Why did he embrace these policies? I believe it was for the same reason that he initially bowed down to the consensus of doctors and scientists: he believed he had no alternative. It’s vital to say that clearly now because almost exactly the same thing is likely to happen on a very different playing field, the Tory leadership election, unless we wake up.

Read the whole thing.

THE ECONOMIST HAS AN “UNEXPECTEDLY” MOMENT: Covid learning loss has been a global disaster.

When covid-19 first began to spread around the world, pausing normal lessons was a forgivable precaution. No one knew how transmissible the virus was in classrooms; how sick youngsters would become; or how likely they would be to infect their grandparents. But disruptions to education lasted long after encouraging answers to these questions emerged.

New data suggest that the damage has been worse than almost anyone expected [emphasis mine — Ed]. Locking kids out of school has prevented many of them from learning how to read properly. Before the pandemic 57% of ten-year-olds in low and middle-income countries could not read a simple story, says the World Bank. That figure may have risen to 70%, it now estimates. The share of ten-year-olds who cannot read in Latin America, probably the worst-affected region, could rocket from around 50% to 80% (see chart 1).

Children who never master the basics will grow up to be less productive and to earn less. McKinsey, a consultancy, estimates that by 2040 education lost to school closures could cause global gdp to be 0.9% lower than it would otherwise have been—an annual loss of $1.6trn. The World Bank thinks the disruption could cost children $21trn in earnings over their lifetimes—a sum equivalent to 17% of global gdp today. That is much more than the $10trn it had estimated in 2020, and also an increase on the $17trn it was predicting last year.

Who on earth could have foreseen this? Flashback: Politico: How Ron DeSantis won the pandemic.

Related:

Why we must demand that leaders who got COVID wrong admit it and apologize.

—Karol Markowicz, the New York Post, March 6th.

Speech Therapy Shows the Difficult Tradeoffs of Wearing Masks.

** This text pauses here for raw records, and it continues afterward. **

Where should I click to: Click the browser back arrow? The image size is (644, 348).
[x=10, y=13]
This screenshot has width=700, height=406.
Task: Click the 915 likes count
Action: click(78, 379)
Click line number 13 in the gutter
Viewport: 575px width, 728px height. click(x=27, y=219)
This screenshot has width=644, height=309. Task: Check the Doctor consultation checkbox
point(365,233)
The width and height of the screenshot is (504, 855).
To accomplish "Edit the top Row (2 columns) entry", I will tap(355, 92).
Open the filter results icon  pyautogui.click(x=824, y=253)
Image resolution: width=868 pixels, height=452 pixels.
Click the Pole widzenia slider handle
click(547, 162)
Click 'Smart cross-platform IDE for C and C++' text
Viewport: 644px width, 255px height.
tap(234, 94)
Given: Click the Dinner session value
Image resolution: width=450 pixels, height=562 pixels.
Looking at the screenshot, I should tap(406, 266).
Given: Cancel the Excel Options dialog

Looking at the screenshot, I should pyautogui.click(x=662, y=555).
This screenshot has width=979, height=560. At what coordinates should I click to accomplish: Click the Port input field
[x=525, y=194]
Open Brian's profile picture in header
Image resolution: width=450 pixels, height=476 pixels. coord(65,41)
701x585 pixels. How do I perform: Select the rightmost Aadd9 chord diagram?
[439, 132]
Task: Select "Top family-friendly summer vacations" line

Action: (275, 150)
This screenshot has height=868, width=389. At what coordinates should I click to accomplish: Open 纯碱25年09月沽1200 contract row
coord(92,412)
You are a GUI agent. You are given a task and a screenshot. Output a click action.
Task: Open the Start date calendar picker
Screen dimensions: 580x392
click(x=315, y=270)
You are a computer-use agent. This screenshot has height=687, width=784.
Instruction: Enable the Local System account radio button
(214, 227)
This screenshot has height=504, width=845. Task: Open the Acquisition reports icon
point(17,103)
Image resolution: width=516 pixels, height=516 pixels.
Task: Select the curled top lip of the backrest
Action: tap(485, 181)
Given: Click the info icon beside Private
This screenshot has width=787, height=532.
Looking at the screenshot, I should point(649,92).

Atlantic headline, March 2nd.

As Ace of Spades wrote, at the start of a lengthy post on that last headline, “The masking mandates that the corrupt US and state and local governments forced on children, under pressure from the corrupt teachers unions have imposed developmental disorders on children that they may never recover from. The early years of development are critical ones. You don’t get those back. These are critical years of development in which children’s brains are wired to rewire themselves like crazy. Their brains will reconfigure themselves during these years like in no other point in their lives, ever. There is no ‘Do Over’ switch on a child’s formative years.”